Friday, 27 April 2012

Comics in medicine

I went to a really interesting talk on comics in medicine, and since it was fascinating I might as well write about it.

There were three speakers, one a doctor who writes comics about her experiences in medicine, one who wrote a graphic novel about the death of her two year old son, and people's reactions to this, and one who wrote a graphic novel about caring for his dying father. I haven't read the novels, though bought them today for post-exam enjoyment. I've never read a graphic novel at all, actually, but have been introduced to the idea of comics being useful for talking about and learning about health and medicine and particularly mental health from I do not have an eating disorder, from which I have learnt so much.

The talks were fascinating, though more academic than I expected - there were discussions on reflection, ethics, narratives and other complex concepts; for some of it I had to stretch my brain cells a bit remembering back to what I learnt about ethics in theology/religious studies A Level! Not what I'd been expecting from a talk about comics, but really interesting. Especially how comics are in the middle of some Venn diagrams, such as  medicine, ethics and art, and also medicine, humour/humanity, and I can't quite remember the third part, it might have been ethics again.

Some points that particularly struck me - a discussion of the expertise of lived experience versus learned expertise. That's one to think about. I think a lot of medical students and junior doctors are probably lacking in the lived experience, but still feel like, or are made to feel like, experts.

Another point was that these comics and graphic novels were not written for catharsis, not to make the author feel better, but more to develop a narrative, "writing to work out what you're writing about" but with drawing as well as writing. One speaker said that catharsis dries up after 10 pages. That struck me since I said the other day that blogging could be cathartic... but I don't want it to be just cathartic, I want it to develop some ideas (I have many) and raise issues and share thinking and not just be a way for me to feel better. So that's my plan.

I also got a super-cool person cartoon-comicbook-character drawn specially for me inside one of the books I bought. It's wishing me luck for my exams.

And I've got recommendations of other things I should read when exams are over. I also read something that reminded me of my intention to read Armistead Maupin when exams are over, must remember that.
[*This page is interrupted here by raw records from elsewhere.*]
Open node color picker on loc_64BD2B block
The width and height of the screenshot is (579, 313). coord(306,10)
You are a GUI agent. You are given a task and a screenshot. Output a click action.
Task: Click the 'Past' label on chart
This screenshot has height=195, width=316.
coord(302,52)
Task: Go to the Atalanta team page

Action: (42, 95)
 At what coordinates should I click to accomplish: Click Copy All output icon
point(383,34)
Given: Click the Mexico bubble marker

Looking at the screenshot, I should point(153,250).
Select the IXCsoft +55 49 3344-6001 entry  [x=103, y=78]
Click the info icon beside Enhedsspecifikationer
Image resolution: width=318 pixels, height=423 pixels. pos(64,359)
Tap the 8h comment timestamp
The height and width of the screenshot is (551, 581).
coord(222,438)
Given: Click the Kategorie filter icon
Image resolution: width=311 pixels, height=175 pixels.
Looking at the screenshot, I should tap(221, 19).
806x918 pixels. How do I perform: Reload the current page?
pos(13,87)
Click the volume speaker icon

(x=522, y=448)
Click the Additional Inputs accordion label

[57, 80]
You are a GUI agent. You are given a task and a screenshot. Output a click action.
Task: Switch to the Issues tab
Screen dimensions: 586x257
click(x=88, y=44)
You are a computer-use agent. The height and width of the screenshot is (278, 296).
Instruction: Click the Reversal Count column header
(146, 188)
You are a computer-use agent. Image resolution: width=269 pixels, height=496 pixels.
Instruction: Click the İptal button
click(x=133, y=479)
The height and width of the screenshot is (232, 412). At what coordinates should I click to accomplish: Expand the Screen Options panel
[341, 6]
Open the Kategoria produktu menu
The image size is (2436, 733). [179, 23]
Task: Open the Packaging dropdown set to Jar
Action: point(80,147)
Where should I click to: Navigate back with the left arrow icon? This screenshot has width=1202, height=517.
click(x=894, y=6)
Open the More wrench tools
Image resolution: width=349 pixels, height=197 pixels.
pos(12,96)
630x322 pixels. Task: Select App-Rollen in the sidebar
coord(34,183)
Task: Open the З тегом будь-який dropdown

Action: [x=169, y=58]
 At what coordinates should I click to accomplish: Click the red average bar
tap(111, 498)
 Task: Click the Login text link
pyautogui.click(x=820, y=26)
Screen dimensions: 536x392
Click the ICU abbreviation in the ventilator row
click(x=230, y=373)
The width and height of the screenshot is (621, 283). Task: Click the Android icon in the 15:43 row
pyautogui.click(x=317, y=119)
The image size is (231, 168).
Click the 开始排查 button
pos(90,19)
So overall, an event worth attending, really made me think, and wonderful to get away from textbooks and learn about amazing books for a bit instead.

Made me kind of wish I could draw comics, and I'd thought that my total lack of artistic skills would make that impossible, but I learnt that comics don't have to be artistically skilled... but I think I have too many words to fit into comic format. And I don't have the kind of imagination for it. Maybe I'll give it a go one day.